Match the word "agent". Return each line of the data below where it appears.

★ ★ ★ ★ ★

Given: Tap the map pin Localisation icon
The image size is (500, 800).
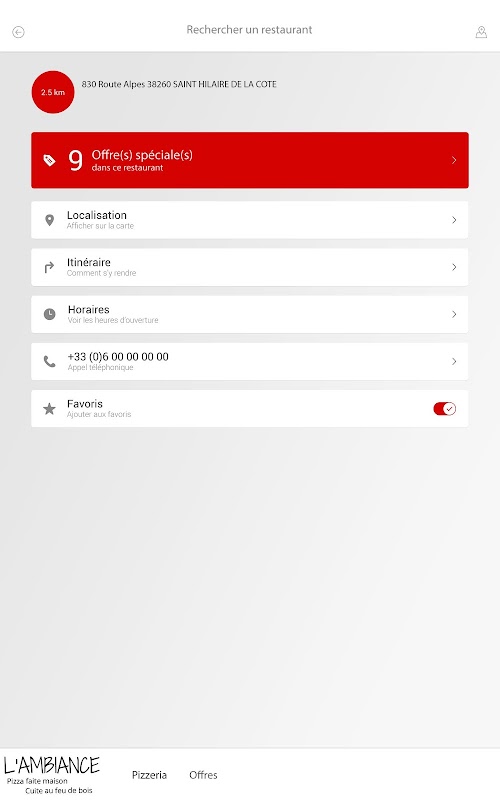Looking at the screenshot, I should [x=49, y=220].
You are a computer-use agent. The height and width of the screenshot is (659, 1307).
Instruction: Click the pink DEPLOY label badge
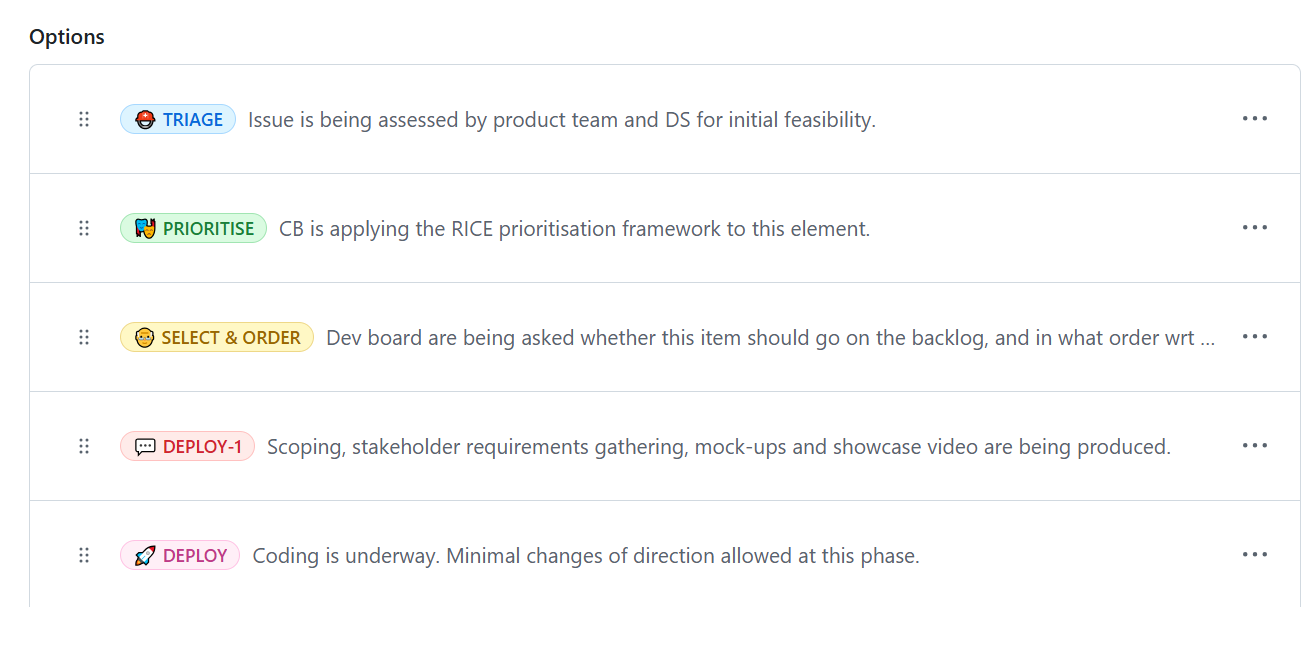(x=180, y=556)
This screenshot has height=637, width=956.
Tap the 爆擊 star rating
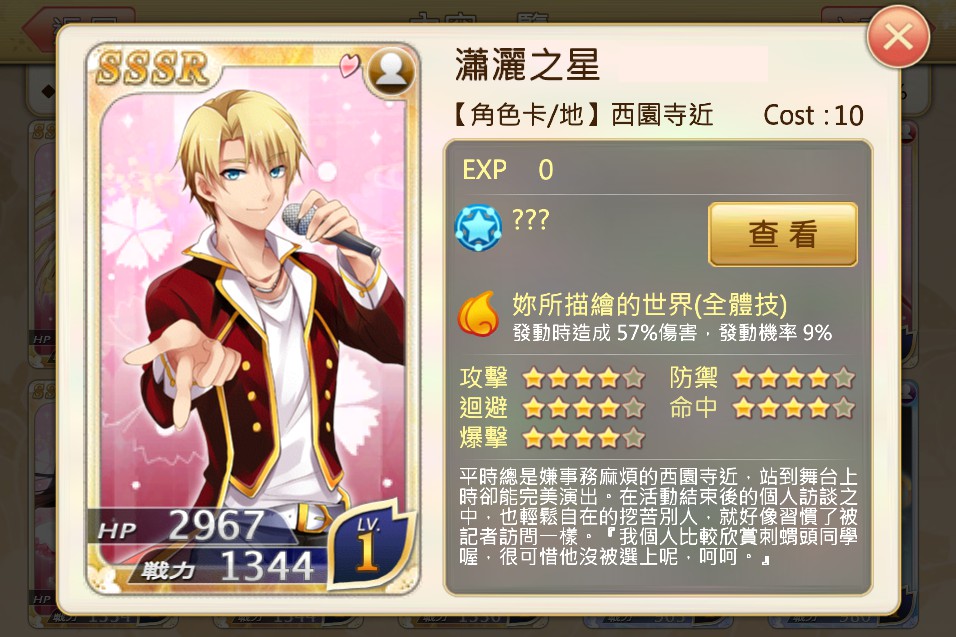pyautogui.click(x=583, y=438)
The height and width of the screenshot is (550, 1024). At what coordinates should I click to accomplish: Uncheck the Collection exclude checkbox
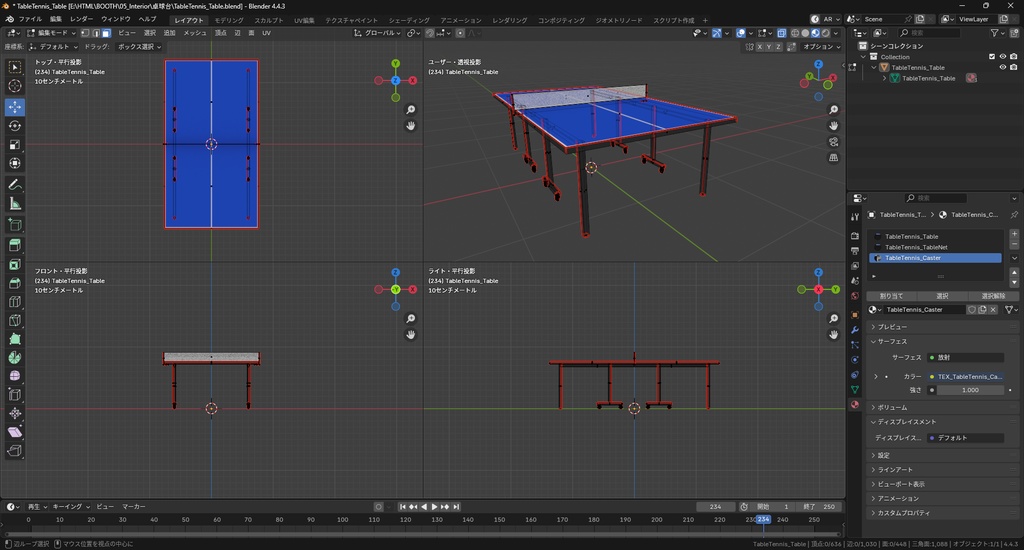click(x=992, y=56)
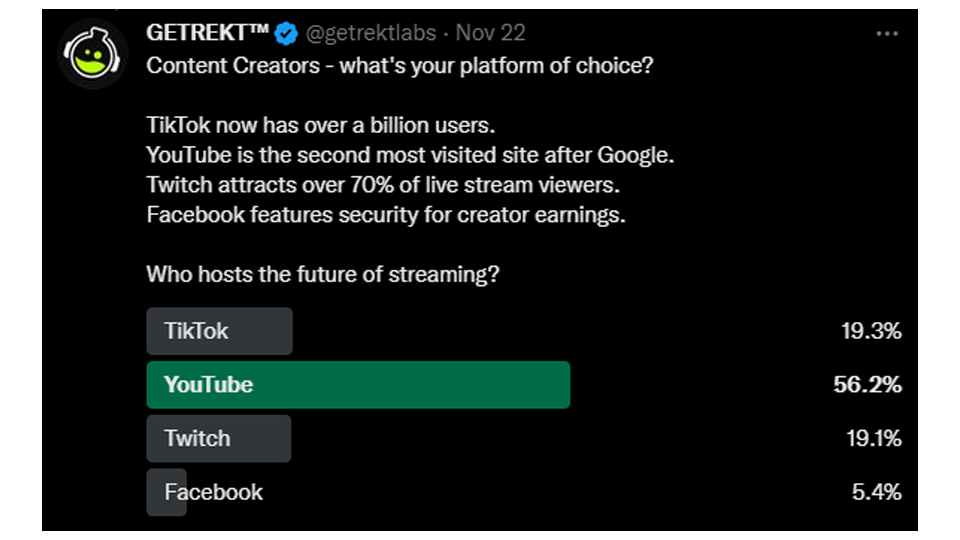Open the @getrektlabs handle link

(x=370, y=33)
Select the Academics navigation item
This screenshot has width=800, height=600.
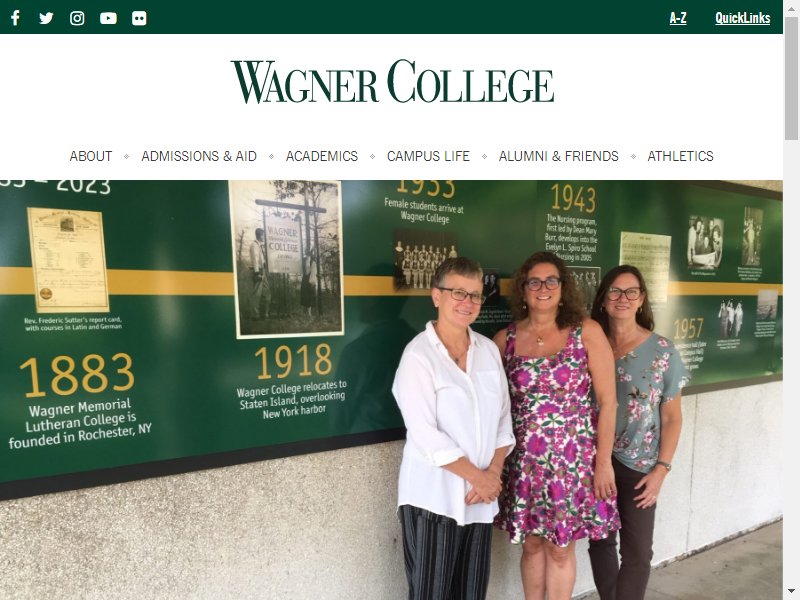click(x=322, y=156)
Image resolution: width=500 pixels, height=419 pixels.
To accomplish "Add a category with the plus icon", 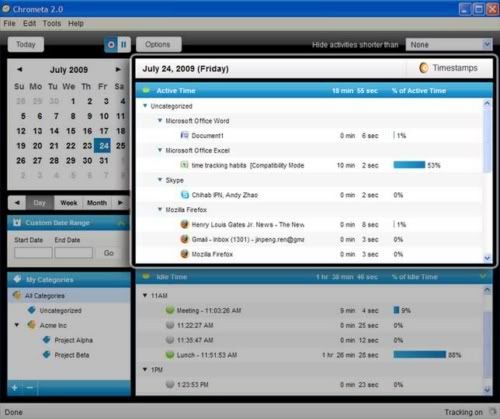I will (15, 388).
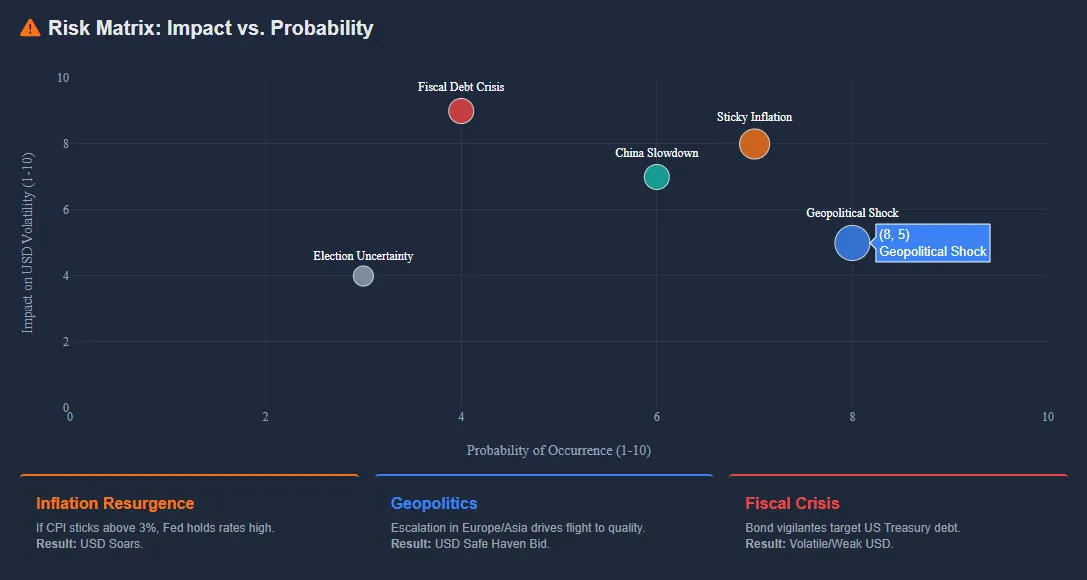The image size is (1087, 580).
Task: Click the orange warning triangle icon
Action: coord(30,28)
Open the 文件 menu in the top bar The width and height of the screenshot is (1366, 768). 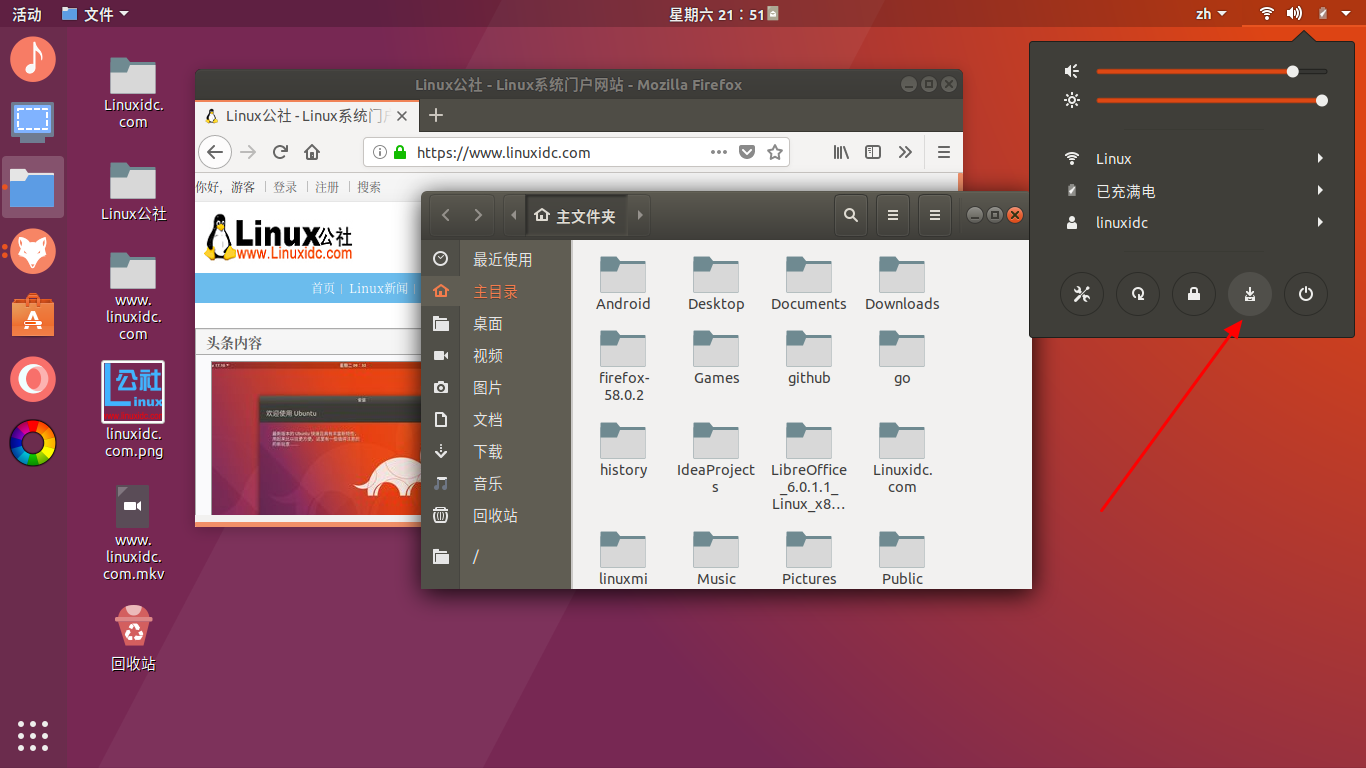pos(94,13)
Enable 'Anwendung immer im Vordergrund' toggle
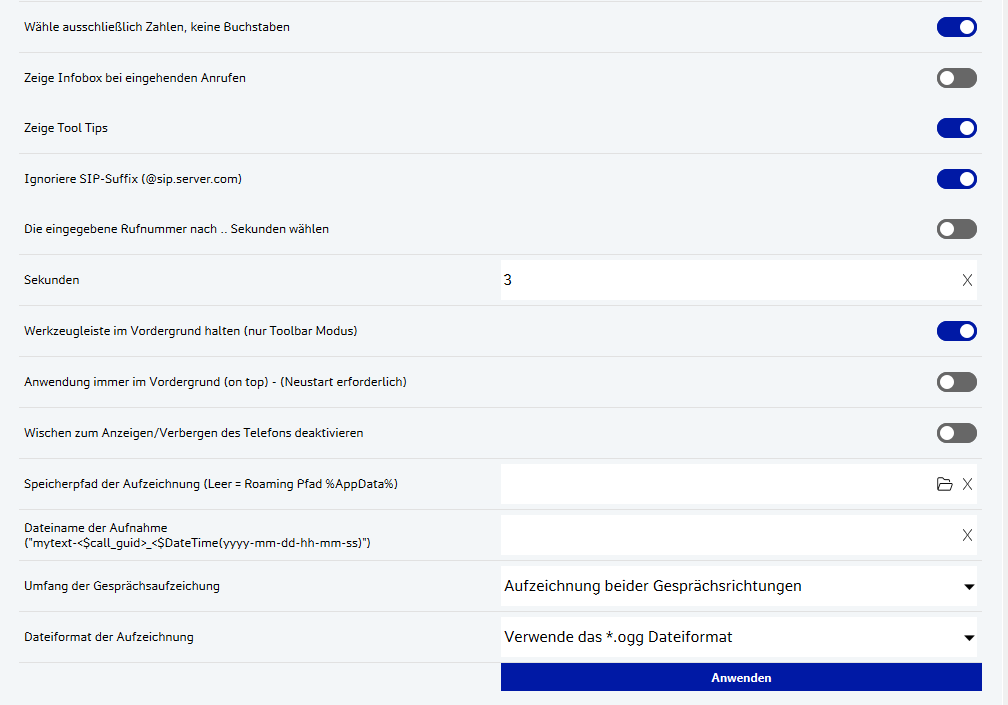The image size is (1008, 705). (956, 382)
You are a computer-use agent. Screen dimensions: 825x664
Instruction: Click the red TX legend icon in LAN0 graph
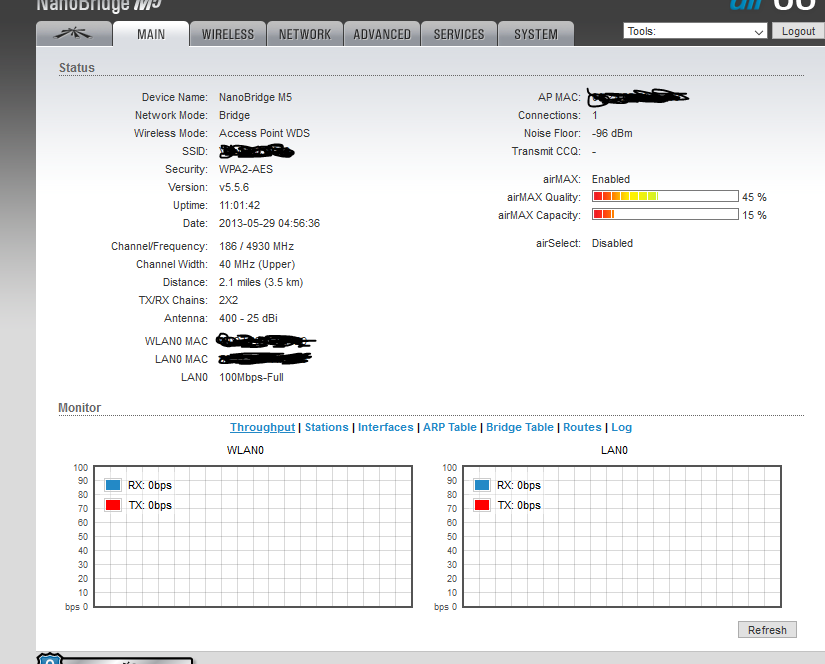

★ ★ ★ ★ ★

• [Solution below]:
You are a computer-use agent. The height and width of the screenshot is (659, 1307).
You are a computer-use agent. Screen dimensions: 825x664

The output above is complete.